### Your task
Throughout the listing below, show every line in which "computer" occurs.

================

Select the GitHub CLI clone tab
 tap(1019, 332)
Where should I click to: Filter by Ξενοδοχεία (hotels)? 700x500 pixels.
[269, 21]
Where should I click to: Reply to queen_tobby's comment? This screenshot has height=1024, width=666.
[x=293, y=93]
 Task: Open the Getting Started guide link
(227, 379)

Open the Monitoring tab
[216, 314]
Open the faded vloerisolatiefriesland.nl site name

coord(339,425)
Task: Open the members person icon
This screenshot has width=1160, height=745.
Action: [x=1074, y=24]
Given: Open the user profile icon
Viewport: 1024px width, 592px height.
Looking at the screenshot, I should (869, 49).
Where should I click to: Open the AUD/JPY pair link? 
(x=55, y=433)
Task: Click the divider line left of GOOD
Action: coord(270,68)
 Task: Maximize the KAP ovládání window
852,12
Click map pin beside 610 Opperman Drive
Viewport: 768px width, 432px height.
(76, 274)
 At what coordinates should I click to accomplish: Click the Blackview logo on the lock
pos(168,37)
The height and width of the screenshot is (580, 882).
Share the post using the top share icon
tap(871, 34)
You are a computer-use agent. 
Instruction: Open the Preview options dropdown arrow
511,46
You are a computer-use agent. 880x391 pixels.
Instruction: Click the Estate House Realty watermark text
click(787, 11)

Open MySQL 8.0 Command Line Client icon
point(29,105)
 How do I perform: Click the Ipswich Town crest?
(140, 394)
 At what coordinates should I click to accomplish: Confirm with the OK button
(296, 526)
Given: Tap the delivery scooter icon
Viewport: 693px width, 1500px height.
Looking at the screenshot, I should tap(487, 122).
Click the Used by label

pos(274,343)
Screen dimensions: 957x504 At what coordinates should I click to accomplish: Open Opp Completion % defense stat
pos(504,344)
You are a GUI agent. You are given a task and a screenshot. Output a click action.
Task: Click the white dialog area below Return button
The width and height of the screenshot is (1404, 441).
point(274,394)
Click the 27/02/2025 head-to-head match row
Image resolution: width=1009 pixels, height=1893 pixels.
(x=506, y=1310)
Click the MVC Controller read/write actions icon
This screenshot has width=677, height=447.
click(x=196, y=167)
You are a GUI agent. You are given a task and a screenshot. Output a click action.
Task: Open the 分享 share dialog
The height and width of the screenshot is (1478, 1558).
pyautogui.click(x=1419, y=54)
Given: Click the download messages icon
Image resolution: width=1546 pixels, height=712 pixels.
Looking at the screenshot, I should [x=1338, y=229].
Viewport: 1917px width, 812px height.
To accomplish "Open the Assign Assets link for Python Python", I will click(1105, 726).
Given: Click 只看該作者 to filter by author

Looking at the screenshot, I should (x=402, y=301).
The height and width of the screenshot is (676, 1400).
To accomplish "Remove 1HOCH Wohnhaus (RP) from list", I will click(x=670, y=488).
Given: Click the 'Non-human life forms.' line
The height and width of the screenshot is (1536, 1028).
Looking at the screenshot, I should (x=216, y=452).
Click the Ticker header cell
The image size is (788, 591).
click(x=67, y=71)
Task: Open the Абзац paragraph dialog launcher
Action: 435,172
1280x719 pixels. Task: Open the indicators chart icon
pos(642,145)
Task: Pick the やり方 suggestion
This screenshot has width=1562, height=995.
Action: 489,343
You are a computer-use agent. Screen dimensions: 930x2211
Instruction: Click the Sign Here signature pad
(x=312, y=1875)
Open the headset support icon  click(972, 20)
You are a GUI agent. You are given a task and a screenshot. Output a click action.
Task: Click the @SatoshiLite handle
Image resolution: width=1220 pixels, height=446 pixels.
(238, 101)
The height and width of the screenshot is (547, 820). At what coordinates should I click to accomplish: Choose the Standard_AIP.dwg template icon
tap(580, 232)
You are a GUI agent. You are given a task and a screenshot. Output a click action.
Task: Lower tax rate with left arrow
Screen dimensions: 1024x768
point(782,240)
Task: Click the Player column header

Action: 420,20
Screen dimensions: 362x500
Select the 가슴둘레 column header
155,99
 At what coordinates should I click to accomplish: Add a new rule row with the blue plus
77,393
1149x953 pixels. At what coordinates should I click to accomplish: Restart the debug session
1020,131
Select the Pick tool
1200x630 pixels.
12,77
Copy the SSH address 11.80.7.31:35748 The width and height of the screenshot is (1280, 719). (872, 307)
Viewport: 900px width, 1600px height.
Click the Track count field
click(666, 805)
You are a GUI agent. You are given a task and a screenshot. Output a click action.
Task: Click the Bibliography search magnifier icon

================

### Task output
You are a computer-use agent. 
You are a computer-use agent. 880x391 pixels.
You are a computer-use agent. Screen dimensions: 930x2211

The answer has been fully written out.